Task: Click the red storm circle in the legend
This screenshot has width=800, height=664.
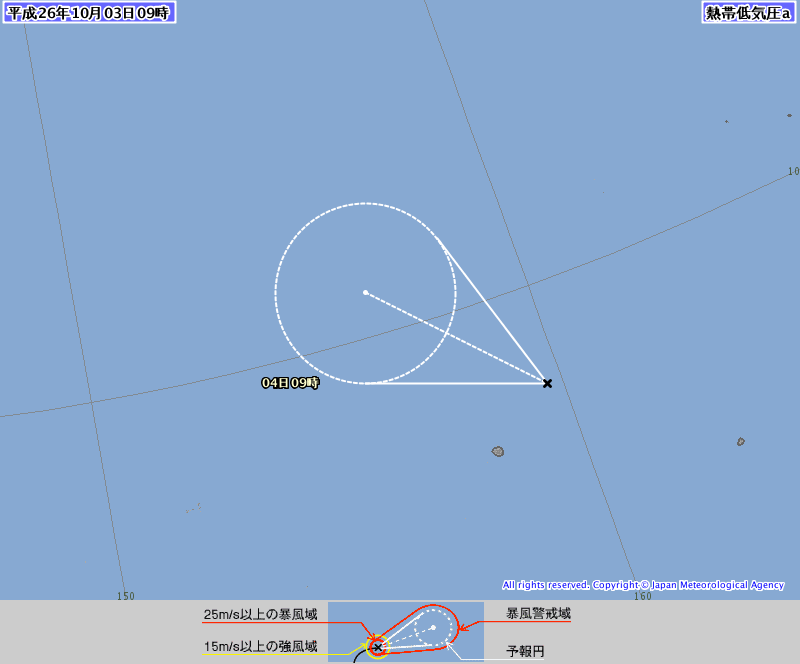Action: [x=377, y=648]
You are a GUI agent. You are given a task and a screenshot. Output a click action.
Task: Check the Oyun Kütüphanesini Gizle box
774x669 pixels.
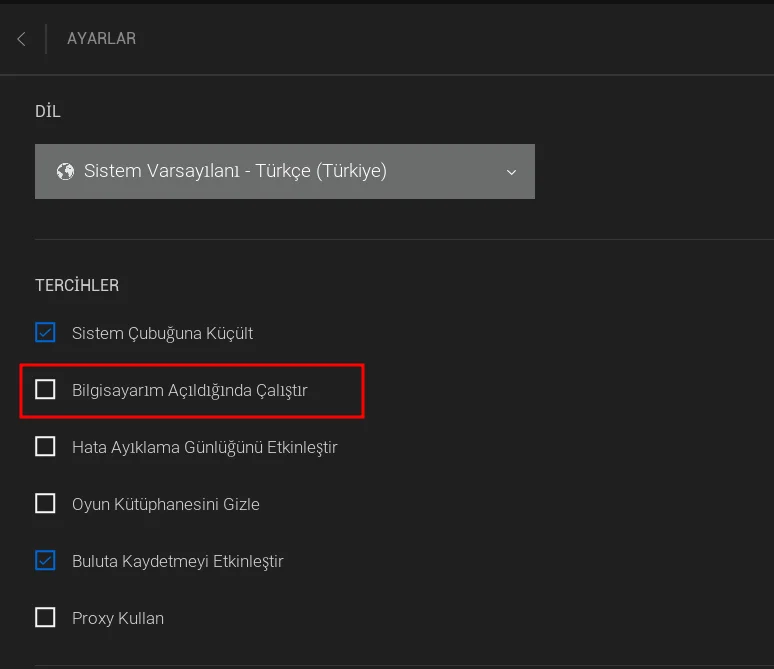(45, 503)
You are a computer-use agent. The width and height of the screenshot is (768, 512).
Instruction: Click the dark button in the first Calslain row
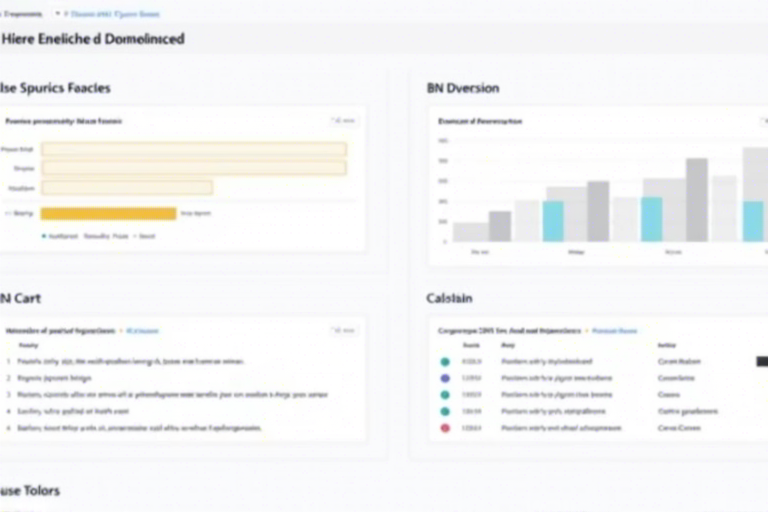coord(761,361)
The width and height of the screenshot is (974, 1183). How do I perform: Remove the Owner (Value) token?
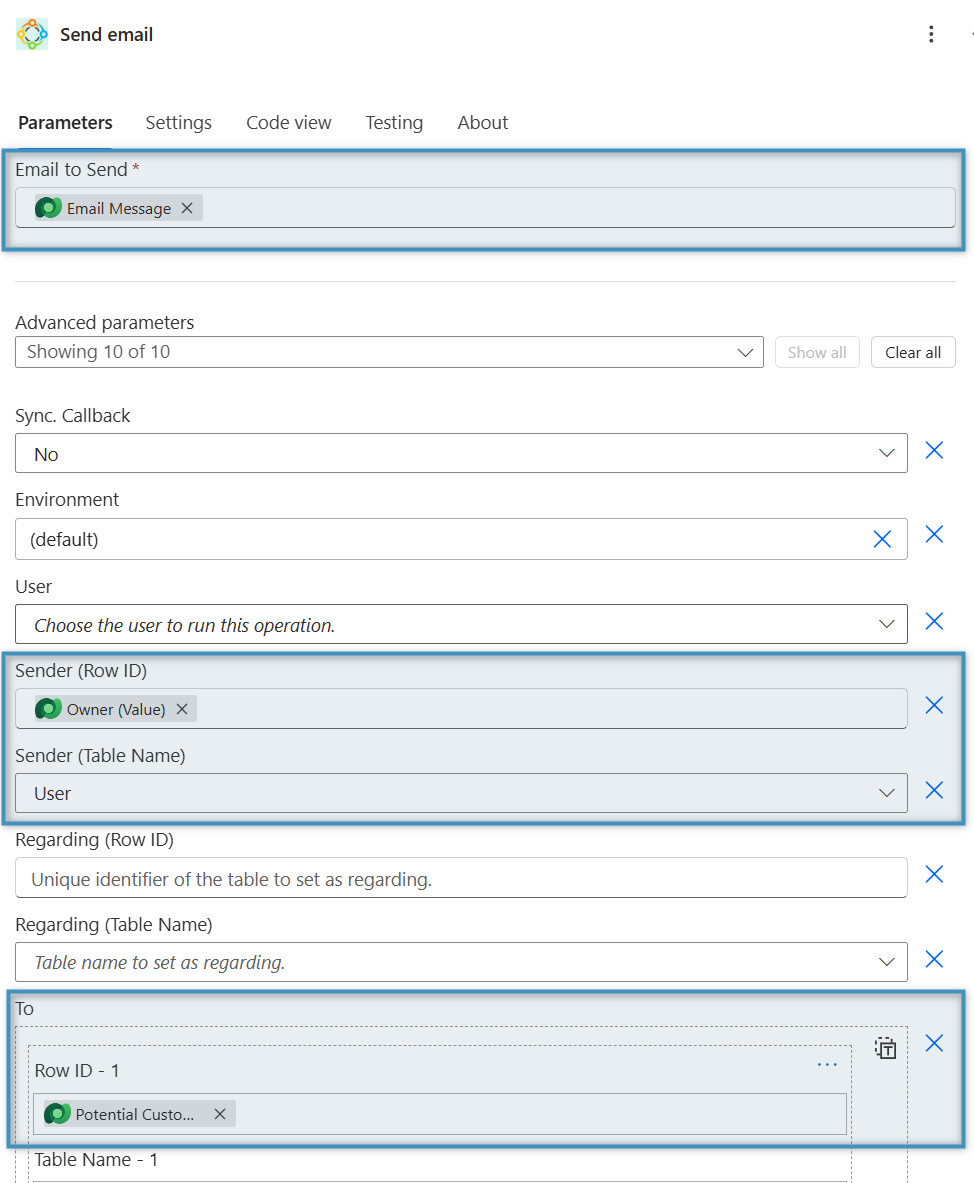(x=182, y=709)
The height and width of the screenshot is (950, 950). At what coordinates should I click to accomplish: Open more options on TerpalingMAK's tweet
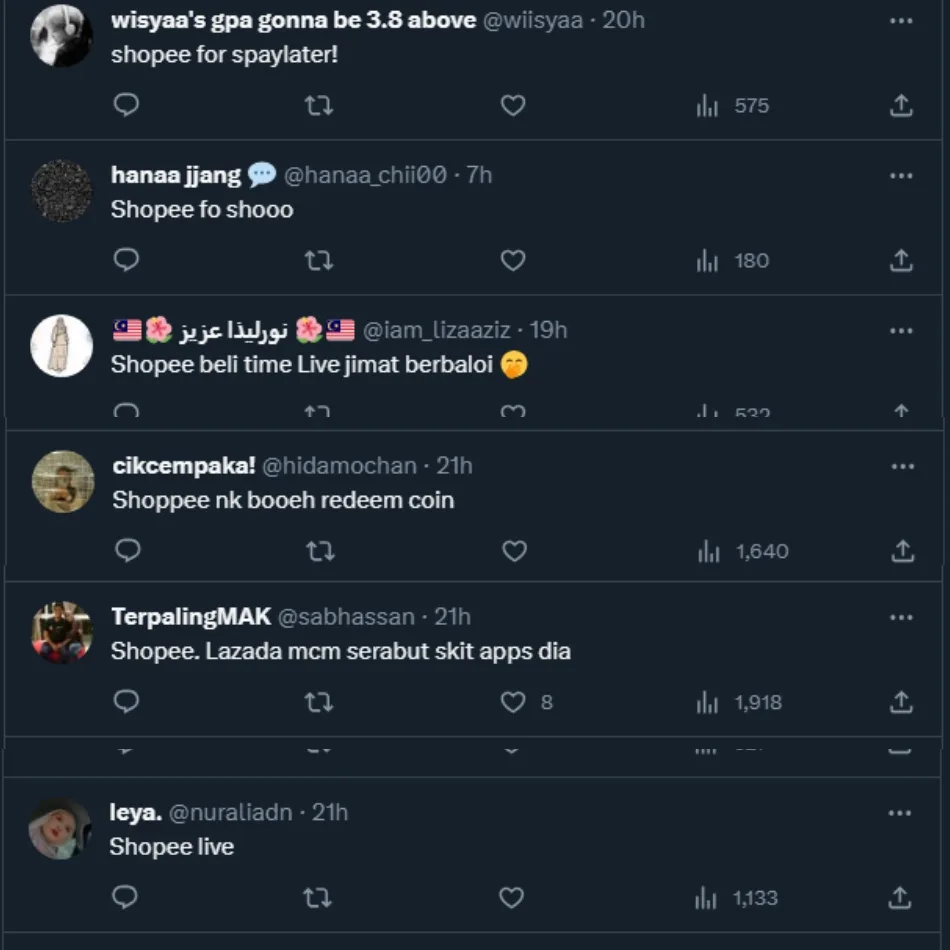(x=901, y=618)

__________

*Stated task*: Can you arrange all the data above as a Markdown table with the columns No. and Text, numbering each line and leaving out blank lines and the pictures?

*Problem solution*:
| No. | Text |
|---|---|
| 1 | Task: Click the red storm circle in the legend |
| 2 | This screenshot has width=800, height=664. |
| 3 | Action: [x=377, y=648] |
| 4 | You are a GUI agent. You are given a task and a screenshot. Output a click action. |
| 5 | Task: Check the Oyun Kütüphanesini Gizle box |
| 6 | 774x669 pixels. |
| 7 | (45, 503) |
| 8 | You are a computer-use agent. The width and height of the screenshot is (768, 512). |
| 9 | Instruction: Click the dark button in the first Calslain row |
| 10 | coord(761,361) |
| 11 | The width and height of the screenshot is (974, 1183). How do I perform: Remove the Owner (Value) token? |
| 12 | (x=182, y=709) |
| 13 | The height and width of the screenshot is (950, 950). At what coordinates should I click to accomplish: Open more options on TerpalingMAK's tweet |
| 14 | (x=901, y=618) |